Why UK Start-ups Should not Fear Credit as a Springboard to Growth

  • Rori Cadavieco, General Manager EMEA at Jeeves

  • 14.07.2022 08:30 am
  • #startups

Despite its ubiquity, credit is still divisive and this needs to change. It is a financial instrument at the heart of modern payments, powering consumer spending and business growth. While for many, it provides an important lifeline for those one-off, unforeseen costs.

Its attachment to the 2008 financial crash and the ‘credit crunch’ has perpetuated outdated notions that owning a credit card, or relying upon credit, will automatically lead to spiralling debt and overindulgence. Growing up, many are taught to avoid credit unless absolutely necessary - a lesson often accompanied by newspaper headlines containing figures of vast debt or dependence on cards.

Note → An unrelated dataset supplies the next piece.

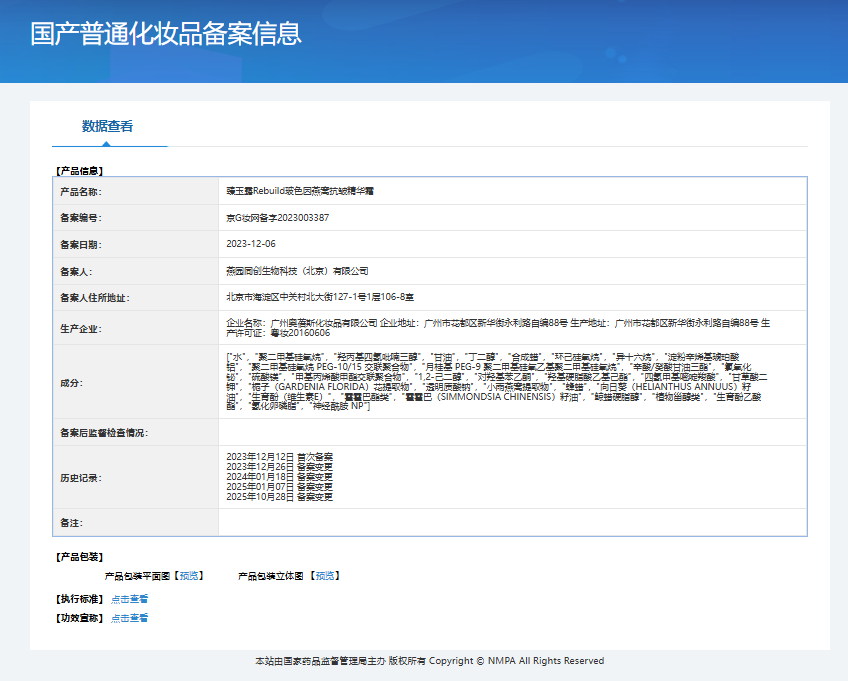Click the 备案日期 value 2023-12-06
Viewport: 848px width, 681px height.
[x=251, y=244]
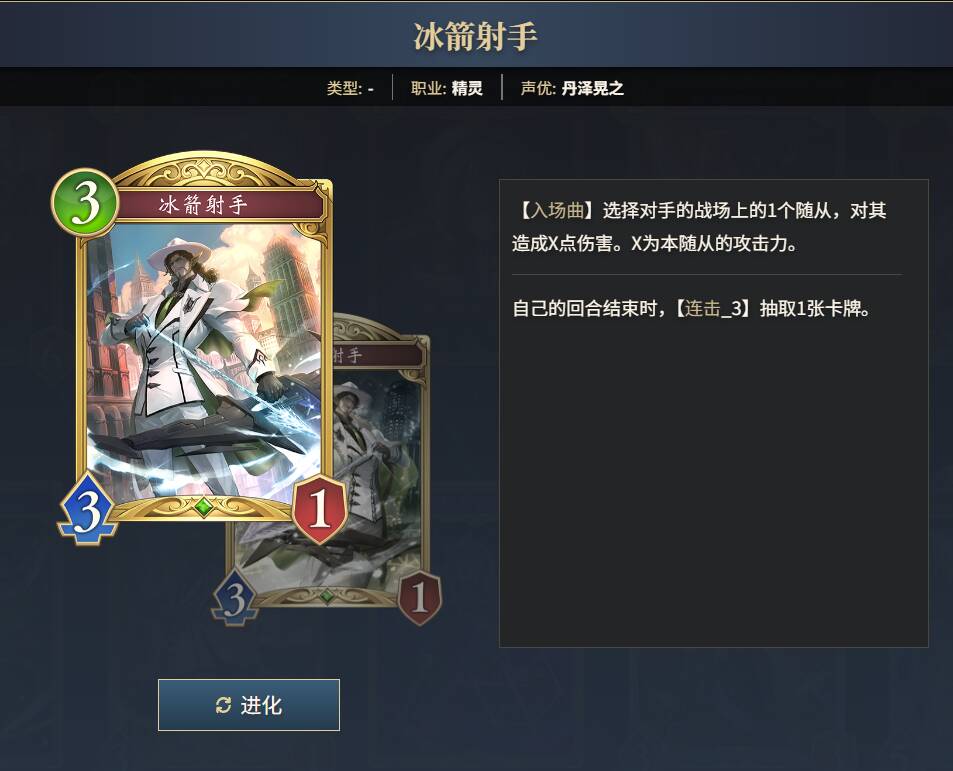Click the red defense shield on evolved card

On a personal level, some of these statements might ring true, and there’s no doubt that financial literacy is as important as ever in managing credit, but when it comes to growing a company, credit takes on a very different utility. For startup leaders and entrepreneurs, it is an essential component of the business toolkit, and during today’s economic turbulence, can support sustainable growth and business management.

Credit enables faster growth

Although fast-growth is a term often casually thrown around in the startup community, founders actually face a number of challenges in maintaining financial momentum. This can include waiting on merchant services to transfer customers’ payments to their account, having to wait to place new stock orders until after customers’ payments have cleared, or paying unexpected bills while awaiting incoming payments. It’s a constant source of frustration for startups, impacting financial and strategic planning, and damaging business continuity.

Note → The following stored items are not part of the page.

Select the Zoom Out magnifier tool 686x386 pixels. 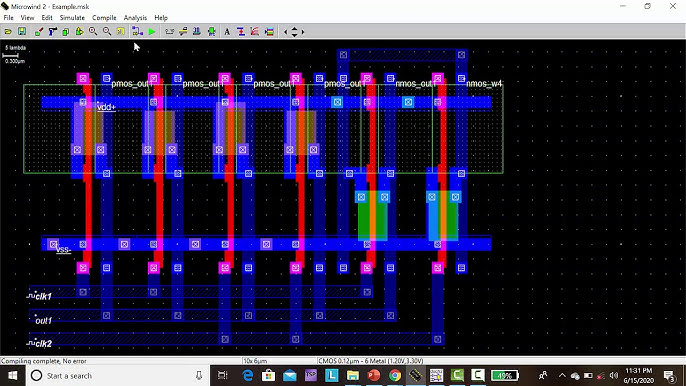[x=107, y=32]
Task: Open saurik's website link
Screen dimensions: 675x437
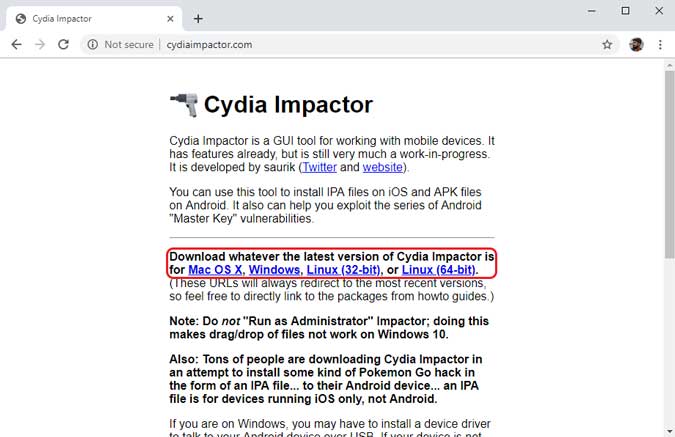Action: click(382, 168)
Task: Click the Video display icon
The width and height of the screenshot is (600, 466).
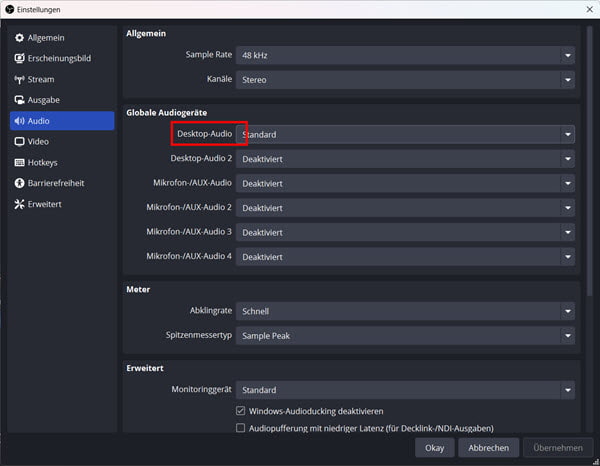Action: (x=19, y=142)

It’s here that credit can remove these headaches and support near-instant access to cash flow. Take, as an example, a large retailer that suddenly places a big order with a startup, but can only pay upon receipt of the stock. Many founders might find that while they have the expertise to fulfil the order, they do not have the working capital to pay for the raw materials or expedited production.

Credit can act as a bridge until the goods are paid for, enabling short-term investments in stock, materials, marketing or logistics and allowing leaders to close new customers. Jeeves Growth, for instance, empowers founders with near-instant access to working capital and credit, without the hassle of liaising with banks or other loan providers. This means that businesses can benefit from a cash flow injection and in the above scenario, peace of mind that they can afford to wait for the retailer’s payment to clear.

Credit can support efficient cash-flow management

Prepaid cards have become a key financial tool for startups. In many ways, they enable business leaders to closely monitor expenses and ensure spending is sustainable. They’ve grown so much in popularity that the card market is expected to hit $5.5trillion by the end of 2028. However, in today’s market volatility, business cash flow and expenditure have never been more unpredictable, and for leaders, prepaid debit cards alone cannot offer the flexibility for accurate forecasting.

Credit, on the other hand, is built to deliver flexibility and is suited to a form of ‘just-in-time’ financing. Many startups will be familiar with the scenario of the ‘payroll deadline’, whereby leaders are waiting on invoices to settle and late payments to come through before they can be confident that the business has the funds to pay its employees. Unlike pre-paid card providers which cannot advance funding to businesses, credit lines as high as £50k can be granted within 24 hours, through non-dilutive funding options like Jeeves Growth. This means that startups can access capital on-demand, without warrants, covenants or personal guarantees, and ensures they do not need to choose between expansion or paying essential bills, be it payroll, rent or rates.

Better management of expenses during growth

As startups scale, many employees will use prepaid company cards to make purchases on behalf of the business but the existing process of tracking and managing spending is outdated. Employees with cards will often find they need to request top-ups and then wait for approval, usually during inconvenient times such as before a meeting with a lead or activating a lead-gen campaign in a new market.

For the finance team, it’s an equally frustrating process where they must manually action employee requests, and manage the approvals of multiple cards at once. This is notwithstanding the fact that prepaid cards for several employees can be expensive. Although providers don’t charge for transferring money between bank accounts and cards, there are often withdrawal fees, FX costs and monthly charges to navigate.

By shifting to credit, startups can access services which set individual monthly limits per employee and raise or lower those limits at a moment’s notice. As it’s backed by a credit line, employees do not need to top-up funds or wait for approval on strategic business decisions, like activating a new supplier. But beyond this, credit in the form of virtual cards allows startups to have complete visibility and control over different expense streams in real-time. This means they can identify opportunities to streamline costs and reallocate spending to more timely or strategic business needs.

Powering company resilience and expansion

It’s time that founders leave their preconceptions of credit behind and embrace its flexibility and ability to scale their business. Today, it is an essential component of the business toolkit, addressing challenges associated with flexible, on-demand finance, balancing cash flow, and improving the management of employee expenses for more accurate forecasting. Viewed as a springboard to expansion and growth, credit must be a consideration for ambitious leaders today.